WHAT TO WORK ON
Write down the lines exactly as they appear, from the one that contains "Open goalkeeper Hornicek's player photo" through the final line of the records, so that both ends are kept and no pictures come along.

-------- INPUT DATA --------

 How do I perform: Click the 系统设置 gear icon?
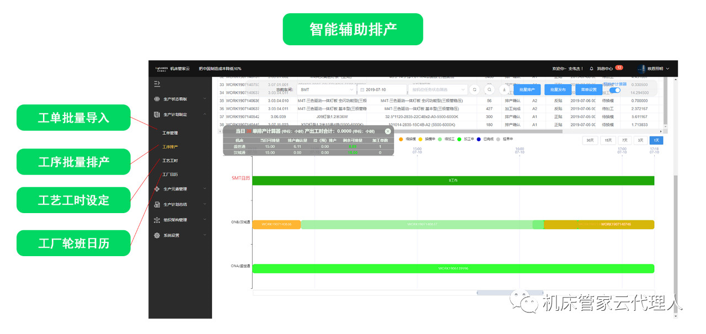pos(157,235)
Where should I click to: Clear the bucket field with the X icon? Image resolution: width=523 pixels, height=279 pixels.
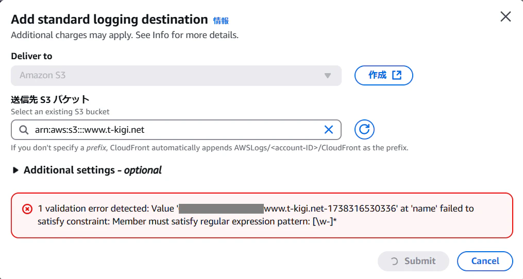[328, 130]
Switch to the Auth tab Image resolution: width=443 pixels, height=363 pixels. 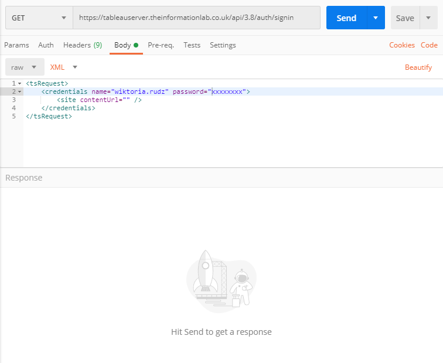point(46,45)
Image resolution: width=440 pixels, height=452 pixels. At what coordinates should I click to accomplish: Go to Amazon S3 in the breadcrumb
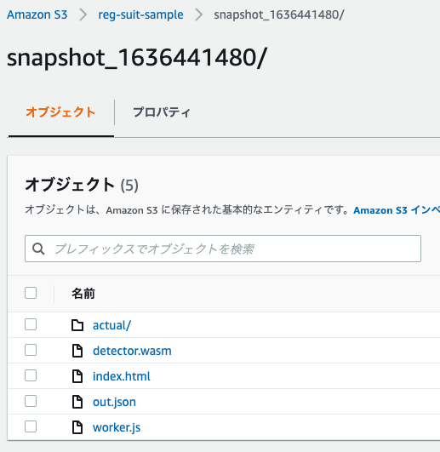(37, 14)
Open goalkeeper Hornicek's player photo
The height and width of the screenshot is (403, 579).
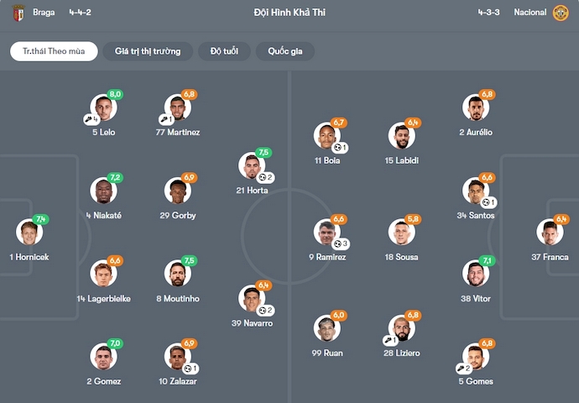[29, 232]
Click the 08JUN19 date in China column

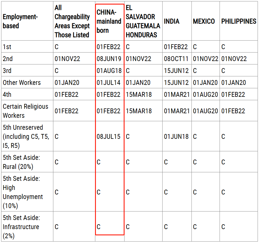[x=109, y=59]
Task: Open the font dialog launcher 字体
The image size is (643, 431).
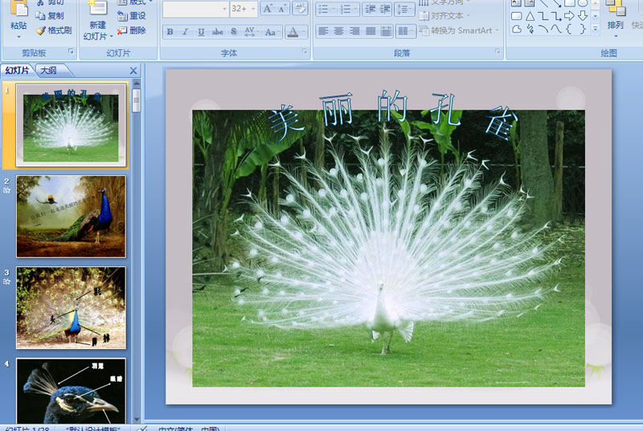Action: (x=305, y=51)
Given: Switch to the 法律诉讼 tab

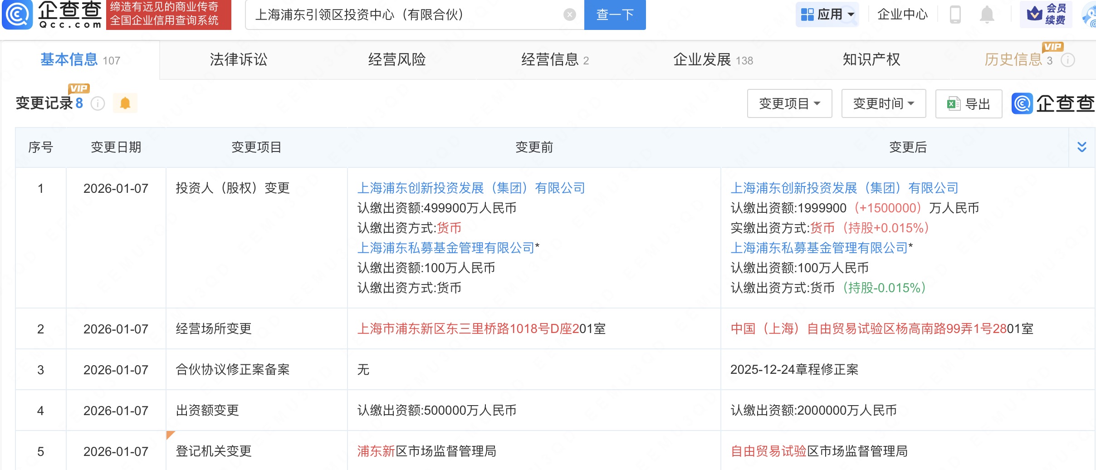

--------

EXERCISE RESULT
Open goalkeeper Hornicek's player photo
The height and width of the screenshot is (403, 579).
[29, 232]
Click the 08JUN19 date in China column

[x=109, y=59]
Task: Open the font dialog launcher 字体
The image size is (643, 431).
Action: (x=305, y=51)
Given: Switch to the 法律诉讼 tab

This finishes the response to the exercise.